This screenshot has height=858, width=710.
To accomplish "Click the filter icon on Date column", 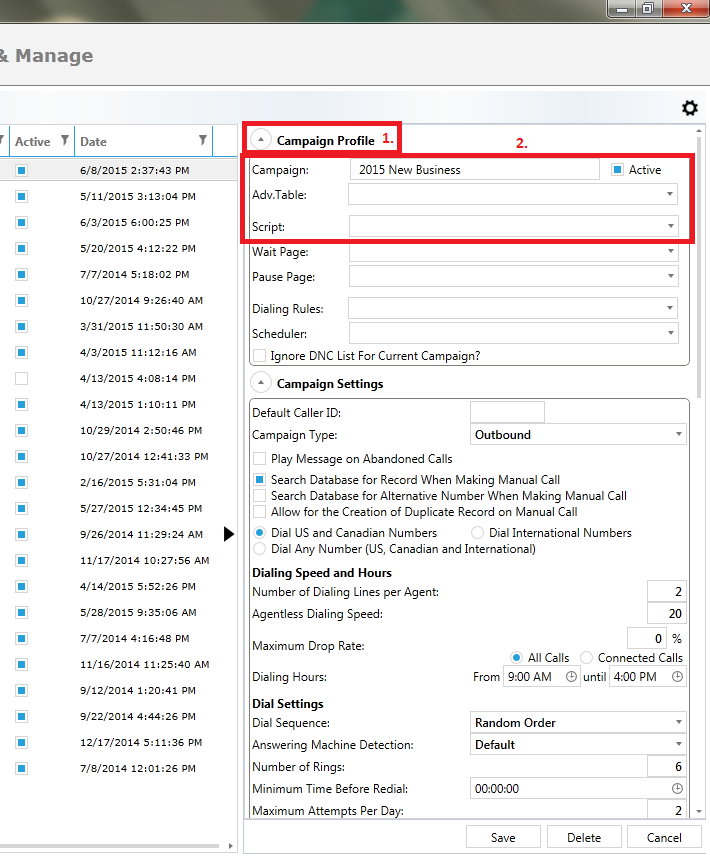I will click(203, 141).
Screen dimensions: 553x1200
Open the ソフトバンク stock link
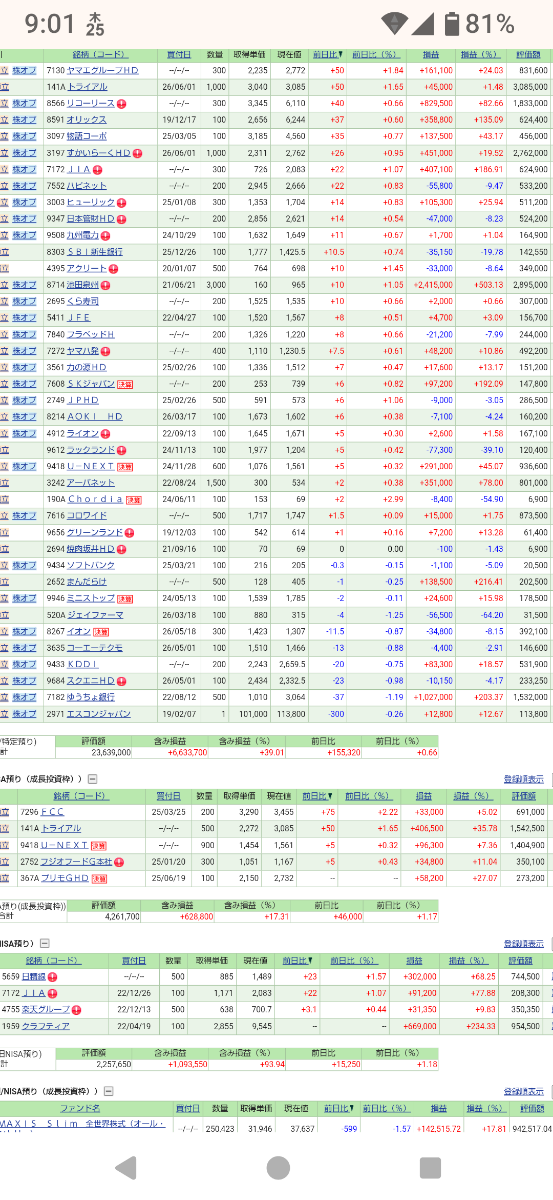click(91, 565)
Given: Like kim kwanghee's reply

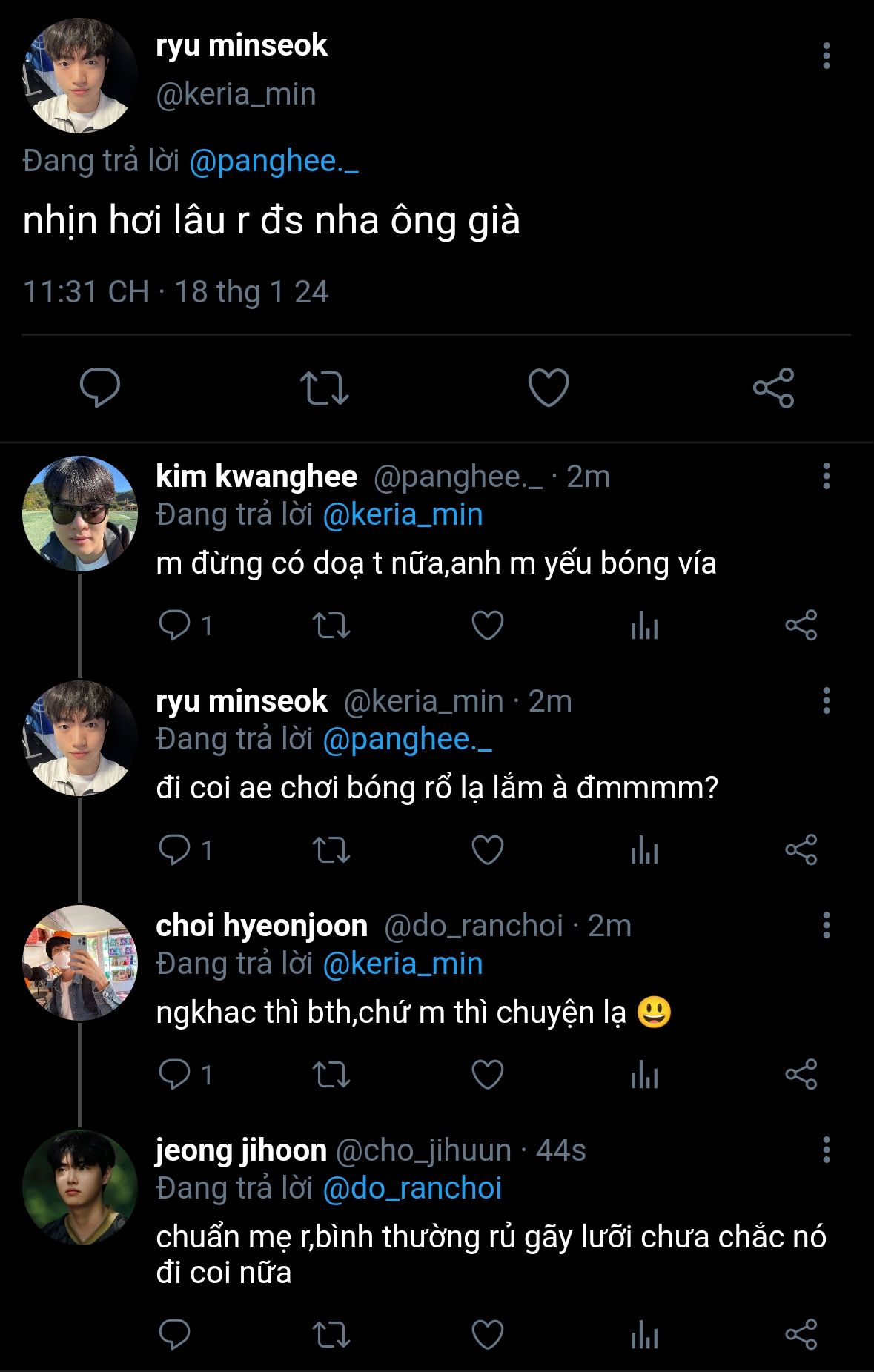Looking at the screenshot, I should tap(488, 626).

----

Put every line from the one containing "Screen dimensions: 553x1200" through the end of the records, inclusive, into a JSON list of strings, one string per line. Skip blank lines and leave the pictures out.

[
  "Screen dimensions: 553x1200",
  "Open the ソフトバンク stock link",
  "click(91, 565)",
  "Given: Like kim kwanghee's reply",
  "Looking at the screenshot, I should tap(488, 626)."
]